NSAIDs inhibit COX-1 and COX-2 activity which affects the renal vascular tonus. The extent of renal damage depends on the accumulation of the reactive metabolites that are formed in response to I/R. The usage of NSAIDs may increase this damage by causing vasospasm in renal vascular structures, because they reduce the activity of reactive metabolites through COX inhibition.24, 25, 26 In our study, I/R caused renal damage. The administration of dexketoprofen further increased the renal damage. This damage appears to have increased due to renal vascular spasms that occurred because of COX inhibition by dexketoprofen. The diffuse protein cylinders in the tubule lumens and diffuse necroses in the tubules of the kidney tissues in Group D also support this view.

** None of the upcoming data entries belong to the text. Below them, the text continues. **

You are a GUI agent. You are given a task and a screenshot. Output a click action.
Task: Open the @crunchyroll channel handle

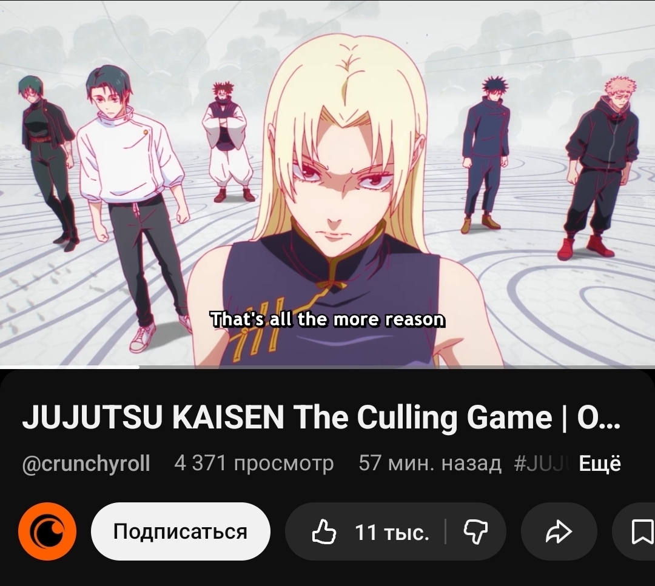(86, 464)
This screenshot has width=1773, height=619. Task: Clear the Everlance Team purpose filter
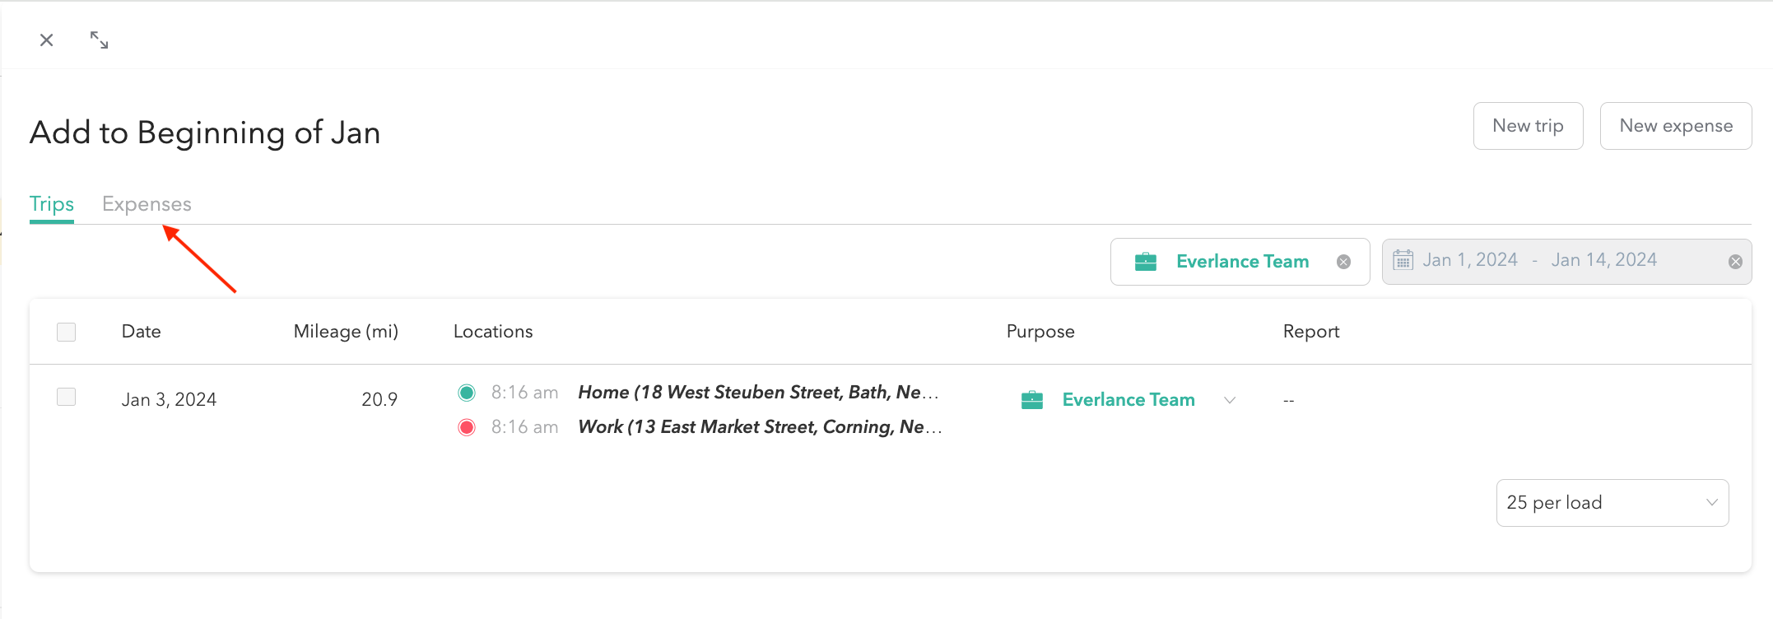(x=1343, y=262)
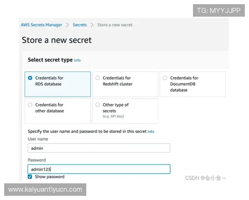
Task: Focus the User name input field
Action: [99, 148]
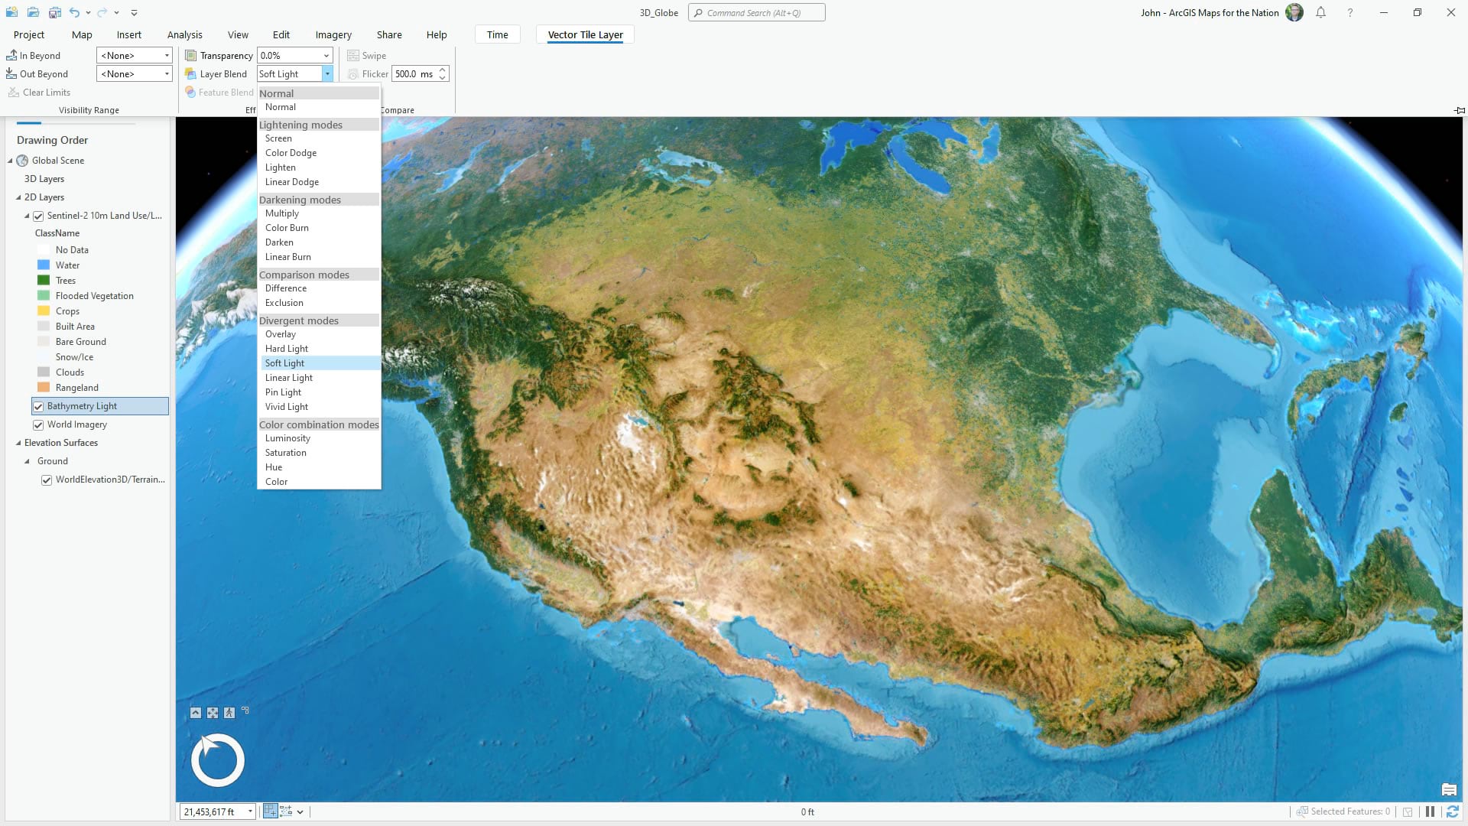Choose Multiply from the blend mode list

282,213
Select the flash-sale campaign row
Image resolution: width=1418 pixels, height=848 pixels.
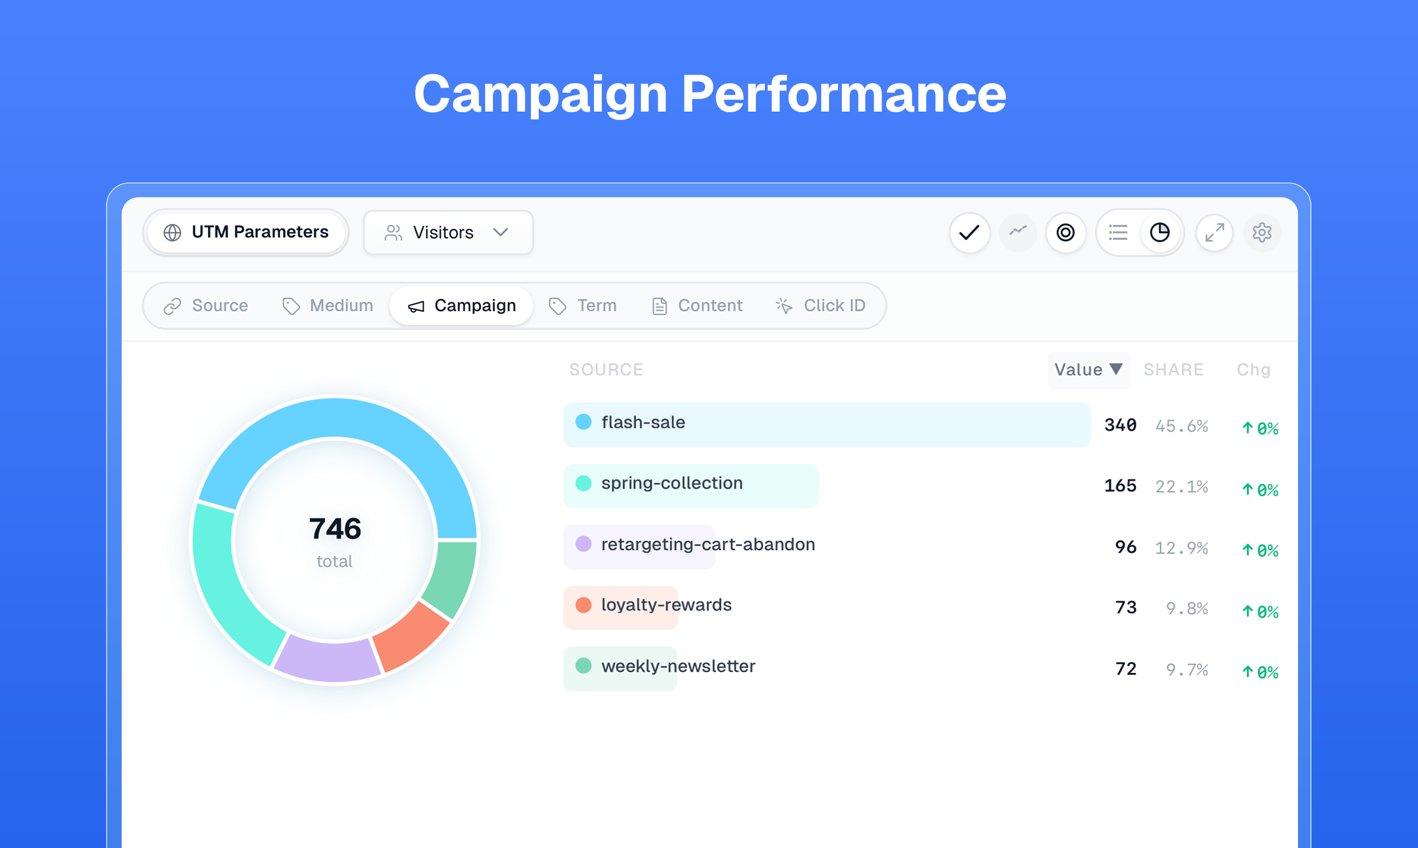(826, 424)
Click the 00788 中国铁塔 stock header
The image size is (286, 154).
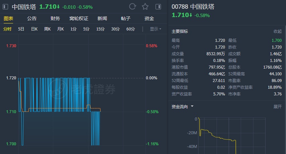coord(193,7)
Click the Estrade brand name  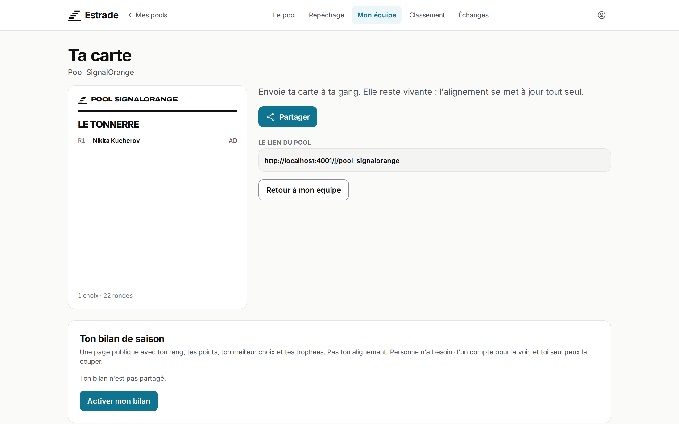[102, 15]
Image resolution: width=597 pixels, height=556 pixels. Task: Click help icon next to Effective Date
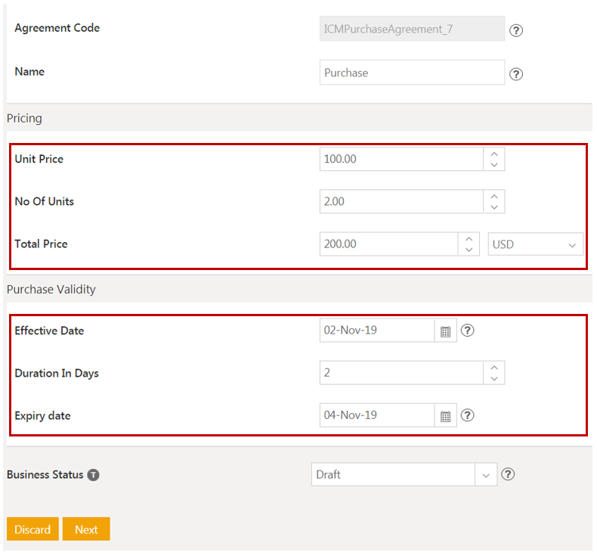click(x=468, y=331)
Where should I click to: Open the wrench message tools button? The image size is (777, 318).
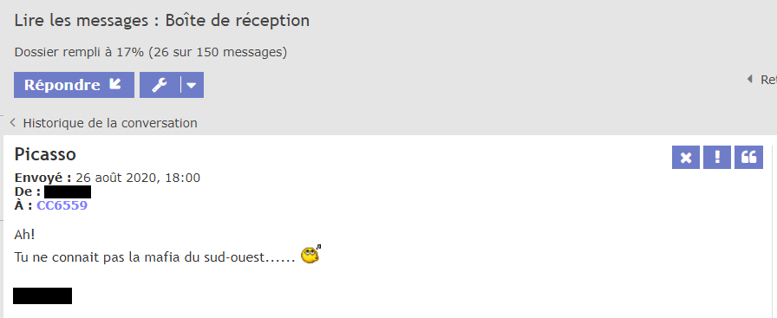[160, 85]
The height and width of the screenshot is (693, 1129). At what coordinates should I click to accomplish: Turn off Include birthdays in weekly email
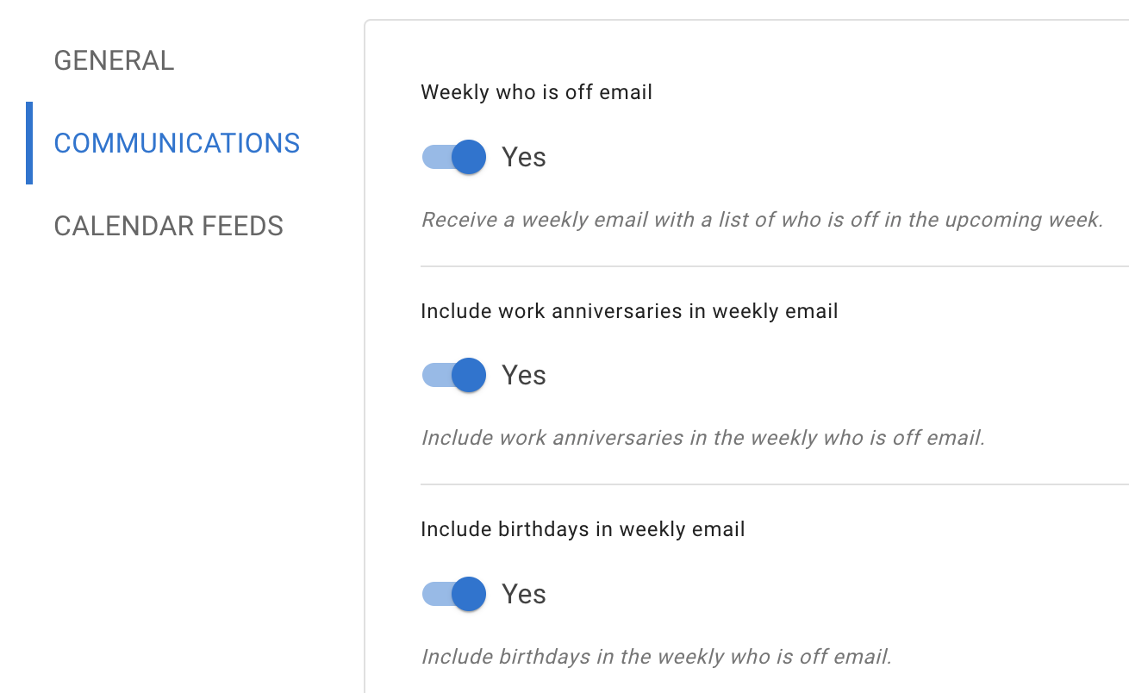[x=453, y=594]
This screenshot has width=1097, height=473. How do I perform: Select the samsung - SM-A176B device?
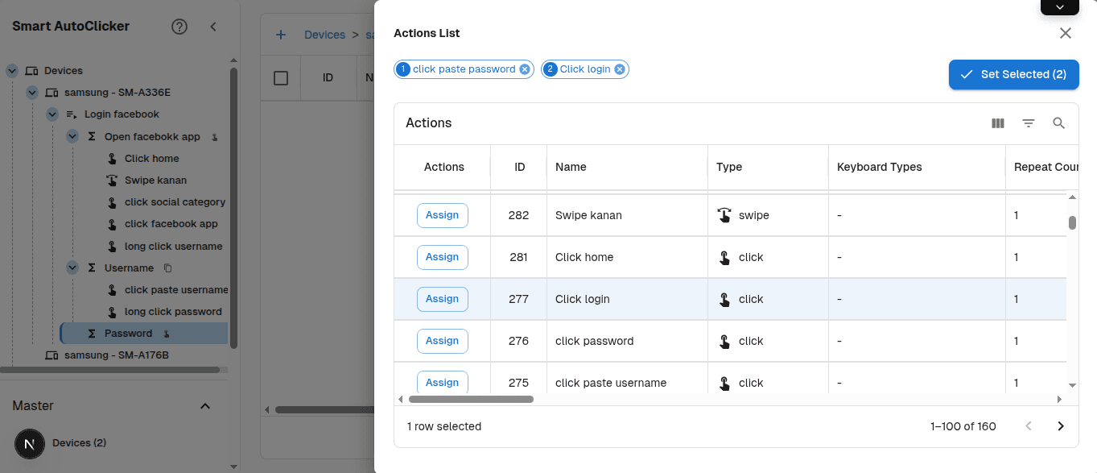tap(116, 355)
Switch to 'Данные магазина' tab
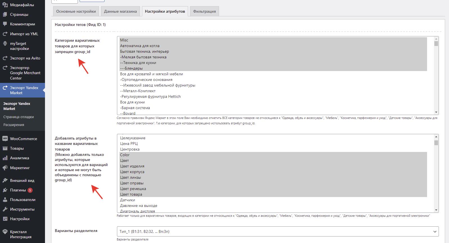449x243 pixels. tap(120, 12)
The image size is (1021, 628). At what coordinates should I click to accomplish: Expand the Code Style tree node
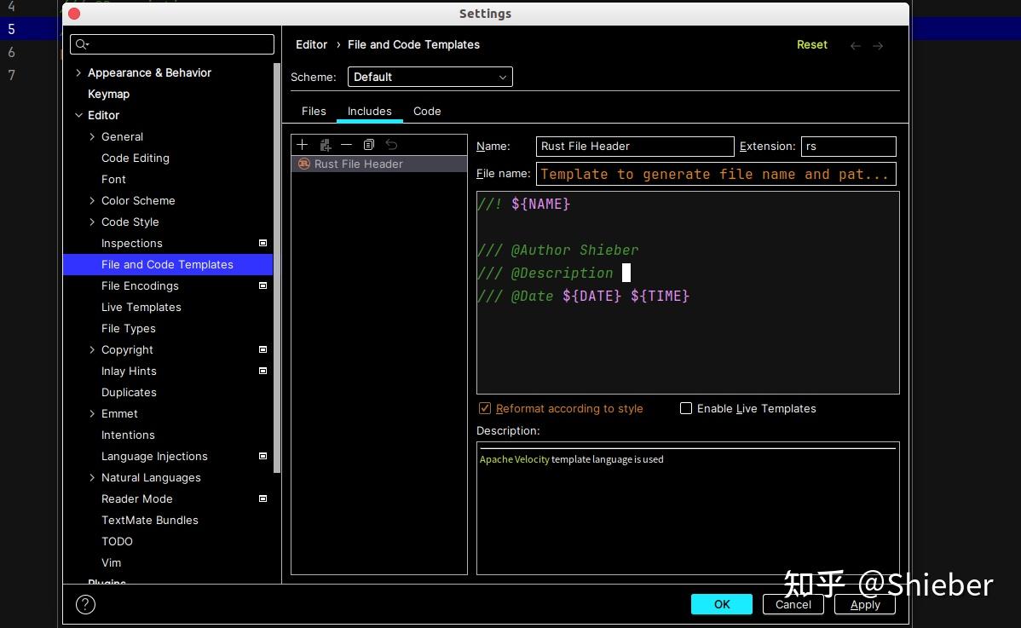coord(92,222)
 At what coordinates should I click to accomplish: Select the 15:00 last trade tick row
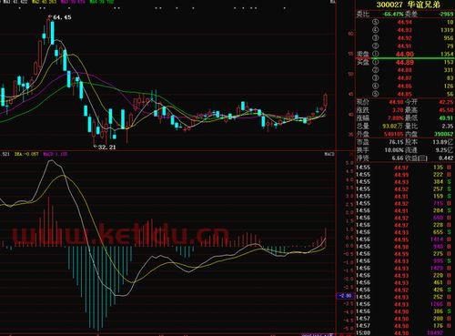tap(405, 333)
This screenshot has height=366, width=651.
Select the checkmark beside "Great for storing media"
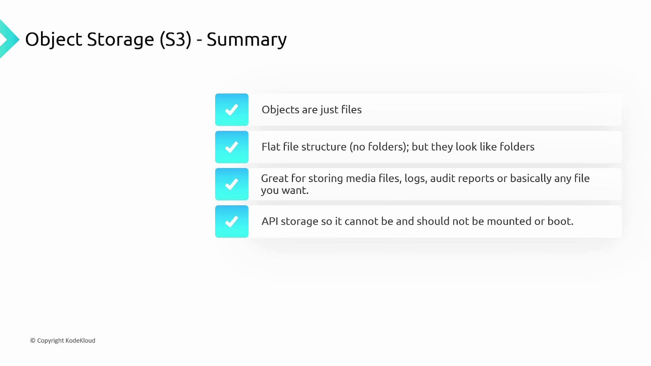232,184
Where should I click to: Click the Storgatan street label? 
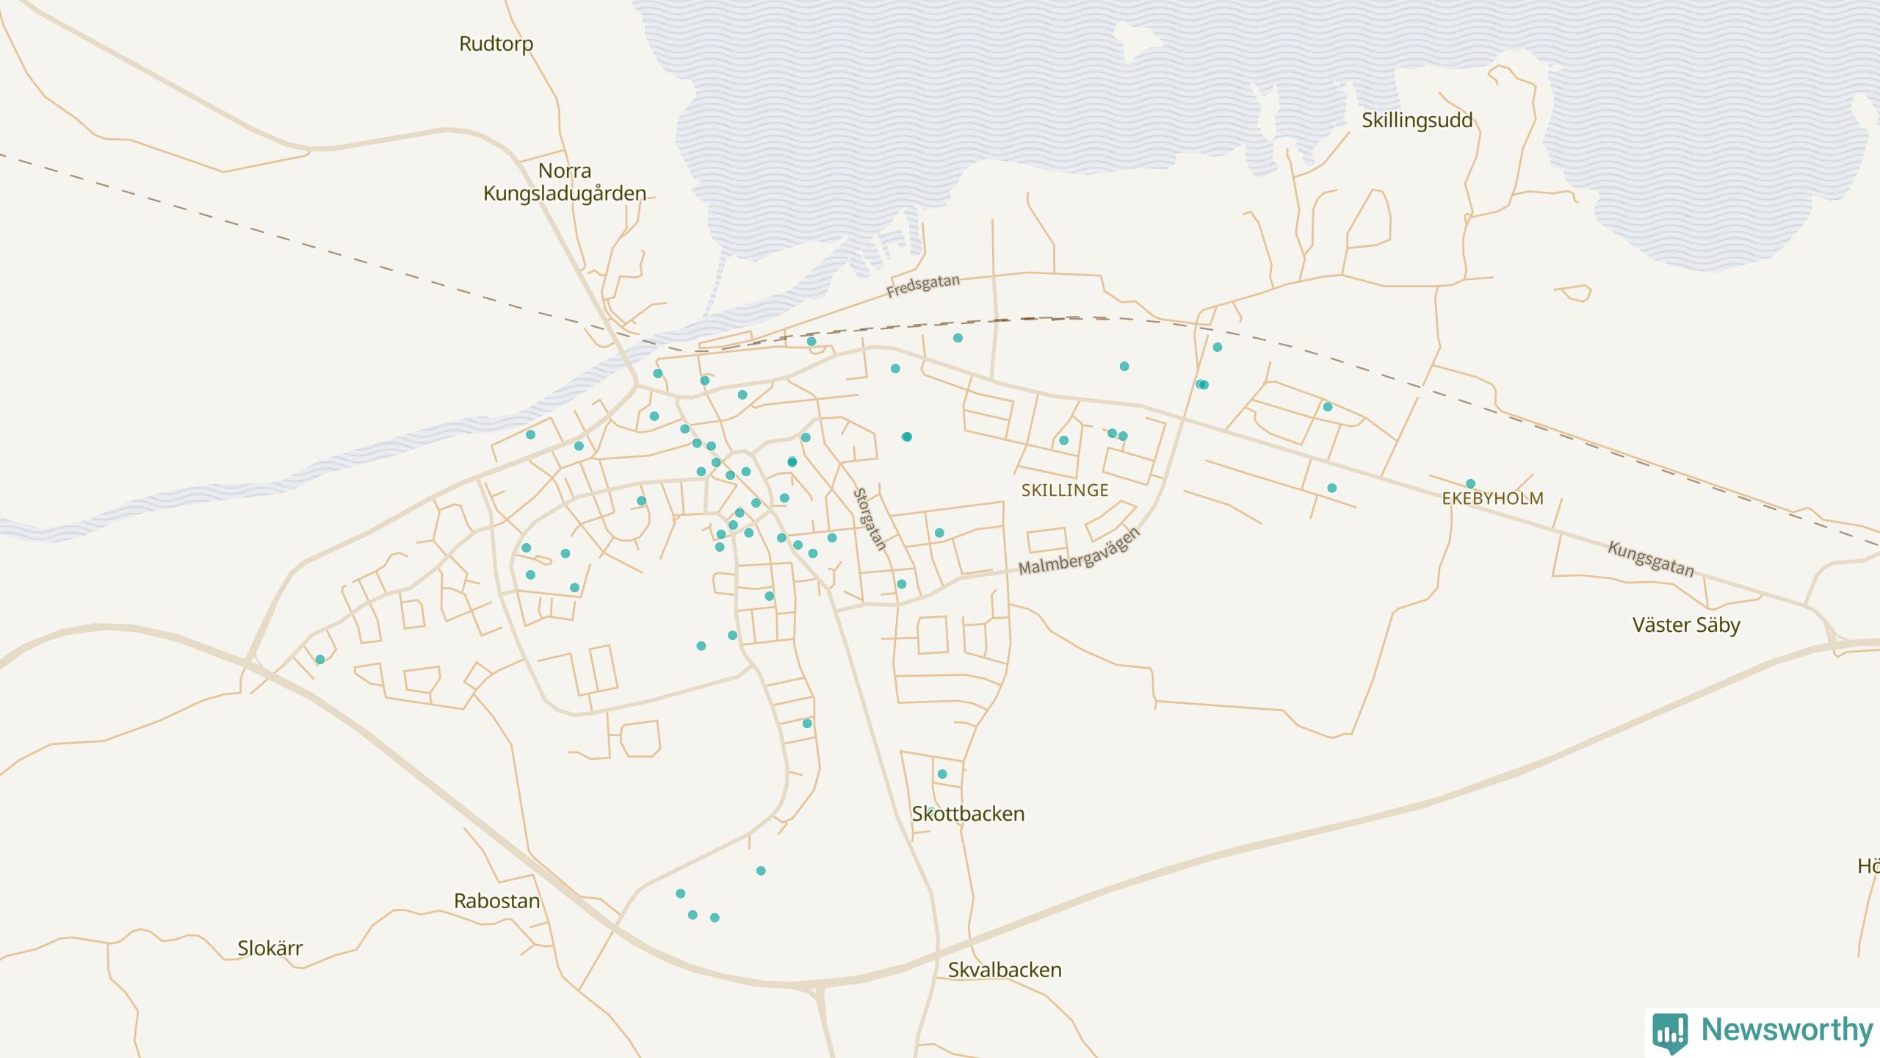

There are a few limitations in this study. First, we could not test the immunohistochemistry of kidneys due to a lack of funds and equipment. Second, analyzing acute kidney injury biomarkers could have been beneficial.

Conclusions

In the present study, dexketoprofen reduced systemic inflammation related to a renal ischemia/reperfusion animal model, but it caused significant renal tissue damage. Therefore, we consider that its usage is not appropriate in the presence of renal hypoperfusion and ischemia. However, it may be useful to conduct further studies with different doses of dexketoprofen to better understand its role in the ischemia/reperfusion scenario.

Ethical approval

The experimental protocol of this study was reviewed and approved by the Animal Care and Use Committee of Ondokuz Mayis University, Samsun, Turkey (Ethical Committee Approval Number: 2012/67) and carried out according to the Animals in Research: Reporting In Vivo Experiments (ARRIVE) statement. Also this manuscript adheres to the Enhancing the Quality and Transparency of Health Research (EQUATOR) guidelines.

Funding

This study was supported by (Project No: PYO.TIP.1901.13.012). The authors thank Dr. Gregory T. Sullivan for editing the English in an earlier version of this manuscript.

Conflicts of interest

The authors declare no conflicts of interest.